「風景の美しさと暴力的な出来事の対比」イニシェリン島の精霊 nakadakanさんの映画レビュー(感想・評価)
風景の美しさと暴力的な出来事の対比
荒涼とした厳しさも感じる美しい自然の風景、音楽も神々しく神秘的な安らかな雰囲気です。
しかしそんな雰囲気とは裏腹に、日常に降って湧いた諍いがどんどん不穏な空気を高めてゆきます。
登場人物たちの気持ちは理解できますが、何故そこでそうなる?、そこでやめとかない?、ともどかしい気持ちに。
不穏な血なまぐさい空気の中にもコミカルなところがあり、妙な悲喜劇という感じですが、やはりやるせなさが残ります。
突然別れを告げられる、告げられた方は理由が分からない、という部分は熟年離婚の夫婦を連想してしまいましたが。

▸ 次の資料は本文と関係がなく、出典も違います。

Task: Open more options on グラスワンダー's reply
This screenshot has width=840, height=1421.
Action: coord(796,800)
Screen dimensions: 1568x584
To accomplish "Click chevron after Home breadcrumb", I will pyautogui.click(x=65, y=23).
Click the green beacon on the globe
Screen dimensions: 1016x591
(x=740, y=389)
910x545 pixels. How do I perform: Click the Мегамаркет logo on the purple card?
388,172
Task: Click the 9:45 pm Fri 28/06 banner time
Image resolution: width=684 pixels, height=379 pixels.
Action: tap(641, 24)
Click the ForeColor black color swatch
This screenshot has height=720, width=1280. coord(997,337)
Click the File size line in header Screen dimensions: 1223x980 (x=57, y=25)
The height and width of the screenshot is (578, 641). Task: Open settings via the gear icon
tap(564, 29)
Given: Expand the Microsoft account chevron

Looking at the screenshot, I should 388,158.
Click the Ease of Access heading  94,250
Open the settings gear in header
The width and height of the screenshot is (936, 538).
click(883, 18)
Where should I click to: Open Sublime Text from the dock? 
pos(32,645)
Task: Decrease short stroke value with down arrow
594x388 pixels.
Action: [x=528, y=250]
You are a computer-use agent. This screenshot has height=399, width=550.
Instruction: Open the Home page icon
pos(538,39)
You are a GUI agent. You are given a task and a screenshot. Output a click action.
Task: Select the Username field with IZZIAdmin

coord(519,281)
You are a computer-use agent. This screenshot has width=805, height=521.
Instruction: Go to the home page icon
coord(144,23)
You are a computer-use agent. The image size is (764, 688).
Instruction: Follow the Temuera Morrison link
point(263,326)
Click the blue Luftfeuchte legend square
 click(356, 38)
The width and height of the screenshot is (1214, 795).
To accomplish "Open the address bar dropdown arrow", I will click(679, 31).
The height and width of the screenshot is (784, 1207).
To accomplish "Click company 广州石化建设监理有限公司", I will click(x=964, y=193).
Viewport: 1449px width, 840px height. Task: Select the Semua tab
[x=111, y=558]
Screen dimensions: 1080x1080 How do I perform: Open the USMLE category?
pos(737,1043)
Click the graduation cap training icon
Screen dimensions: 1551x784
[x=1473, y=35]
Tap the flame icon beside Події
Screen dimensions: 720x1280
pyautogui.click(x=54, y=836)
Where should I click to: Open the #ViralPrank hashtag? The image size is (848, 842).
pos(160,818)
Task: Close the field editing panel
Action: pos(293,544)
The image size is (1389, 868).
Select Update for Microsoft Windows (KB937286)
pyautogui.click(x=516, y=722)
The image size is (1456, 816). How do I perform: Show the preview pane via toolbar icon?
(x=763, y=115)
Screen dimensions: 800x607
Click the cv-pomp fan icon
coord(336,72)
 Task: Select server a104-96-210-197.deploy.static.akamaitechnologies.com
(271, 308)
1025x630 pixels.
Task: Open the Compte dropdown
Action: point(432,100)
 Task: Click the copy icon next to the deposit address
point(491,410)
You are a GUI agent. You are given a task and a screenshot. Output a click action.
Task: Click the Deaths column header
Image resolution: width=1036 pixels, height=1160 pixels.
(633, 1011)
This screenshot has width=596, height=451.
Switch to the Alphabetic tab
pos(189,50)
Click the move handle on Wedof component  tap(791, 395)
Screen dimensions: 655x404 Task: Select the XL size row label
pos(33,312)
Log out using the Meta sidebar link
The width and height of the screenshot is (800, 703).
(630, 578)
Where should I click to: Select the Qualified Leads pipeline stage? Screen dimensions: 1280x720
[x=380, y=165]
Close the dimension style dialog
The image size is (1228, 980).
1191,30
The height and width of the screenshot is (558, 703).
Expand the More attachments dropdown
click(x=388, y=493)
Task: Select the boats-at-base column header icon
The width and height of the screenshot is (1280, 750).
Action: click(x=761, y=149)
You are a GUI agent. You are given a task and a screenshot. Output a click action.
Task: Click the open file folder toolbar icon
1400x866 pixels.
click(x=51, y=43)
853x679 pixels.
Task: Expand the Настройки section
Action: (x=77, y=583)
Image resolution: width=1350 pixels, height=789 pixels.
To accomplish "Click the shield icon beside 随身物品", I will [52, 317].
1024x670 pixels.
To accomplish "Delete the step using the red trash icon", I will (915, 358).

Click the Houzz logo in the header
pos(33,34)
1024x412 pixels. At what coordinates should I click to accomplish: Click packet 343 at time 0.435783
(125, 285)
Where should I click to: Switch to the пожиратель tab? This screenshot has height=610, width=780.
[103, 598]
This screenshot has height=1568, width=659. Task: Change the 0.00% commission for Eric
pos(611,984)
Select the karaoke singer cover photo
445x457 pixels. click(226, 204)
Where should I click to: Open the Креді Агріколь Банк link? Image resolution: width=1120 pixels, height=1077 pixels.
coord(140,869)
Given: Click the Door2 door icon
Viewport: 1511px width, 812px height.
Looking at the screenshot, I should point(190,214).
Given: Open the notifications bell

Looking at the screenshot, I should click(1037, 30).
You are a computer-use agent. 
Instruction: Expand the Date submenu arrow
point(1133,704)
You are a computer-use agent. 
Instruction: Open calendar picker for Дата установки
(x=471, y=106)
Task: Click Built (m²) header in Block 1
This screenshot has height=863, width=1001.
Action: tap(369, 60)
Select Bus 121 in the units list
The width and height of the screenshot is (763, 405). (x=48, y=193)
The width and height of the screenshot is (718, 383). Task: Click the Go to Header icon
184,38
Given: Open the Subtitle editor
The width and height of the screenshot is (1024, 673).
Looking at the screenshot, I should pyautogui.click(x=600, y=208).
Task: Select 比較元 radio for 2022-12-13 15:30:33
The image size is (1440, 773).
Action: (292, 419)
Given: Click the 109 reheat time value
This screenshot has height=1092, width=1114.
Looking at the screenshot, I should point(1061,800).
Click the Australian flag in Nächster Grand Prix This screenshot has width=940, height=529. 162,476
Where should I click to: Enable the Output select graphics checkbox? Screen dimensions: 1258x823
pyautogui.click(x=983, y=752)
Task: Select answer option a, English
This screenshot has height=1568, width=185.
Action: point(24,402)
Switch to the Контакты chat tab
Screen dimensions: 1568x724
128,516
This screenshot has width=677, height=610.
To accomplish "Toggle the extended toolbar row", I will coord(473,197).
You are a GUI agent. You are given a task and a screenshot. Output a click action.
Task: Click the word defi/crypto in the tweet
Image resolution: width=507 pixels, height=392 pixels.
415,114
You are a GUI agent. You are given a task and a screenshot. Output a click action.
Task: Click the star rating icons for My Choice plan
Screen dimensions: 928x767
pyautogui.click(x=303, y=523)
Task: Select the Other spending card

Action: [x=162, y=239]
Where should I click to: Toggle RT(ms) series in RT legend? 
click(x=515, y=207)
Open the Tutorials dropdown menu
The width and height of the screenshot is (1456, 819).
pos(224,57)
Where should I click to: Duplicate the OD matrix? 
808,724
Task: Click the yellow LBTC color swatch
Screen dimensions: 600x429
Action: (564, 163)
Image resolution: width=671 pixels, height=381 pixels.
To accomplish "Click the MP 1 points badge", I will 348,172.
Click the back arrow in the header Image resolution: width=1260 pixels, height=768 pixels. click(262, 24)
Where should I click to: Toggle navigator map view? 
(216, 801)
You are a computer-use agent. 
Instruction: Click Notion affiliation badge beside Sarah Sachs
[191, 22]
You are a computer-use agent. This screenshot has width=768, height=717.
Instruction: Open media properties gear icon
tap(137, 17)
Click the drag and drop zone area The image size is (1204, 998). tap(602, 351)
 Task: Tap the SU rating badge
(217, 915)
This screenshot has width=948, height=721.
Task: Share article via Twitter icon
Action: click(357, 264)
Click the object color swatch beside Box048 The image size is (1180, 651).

物語の時期がアイルランド内戦中と明確に表されるので、本土の争いはこの島民にとっては対岸の火事のようでもありますが、昨日までの友人と血なまぐさい争いに発展するというのはやはり内戦の状況の理不尽さと重ねているのかと。
風景の美しさと暴力的な出来事の対比も印象的です。
俳優陣の演技も素晴らしいですし、象徴的な構図の映像もいろいろと考えさせられました。
時代背景について詳しくないのでパンフレットを買ってみようと思ったのですが、大雪の影響でパンフレットが届かずまだ置いていないとのことで、残念ながら買うことができませんでした。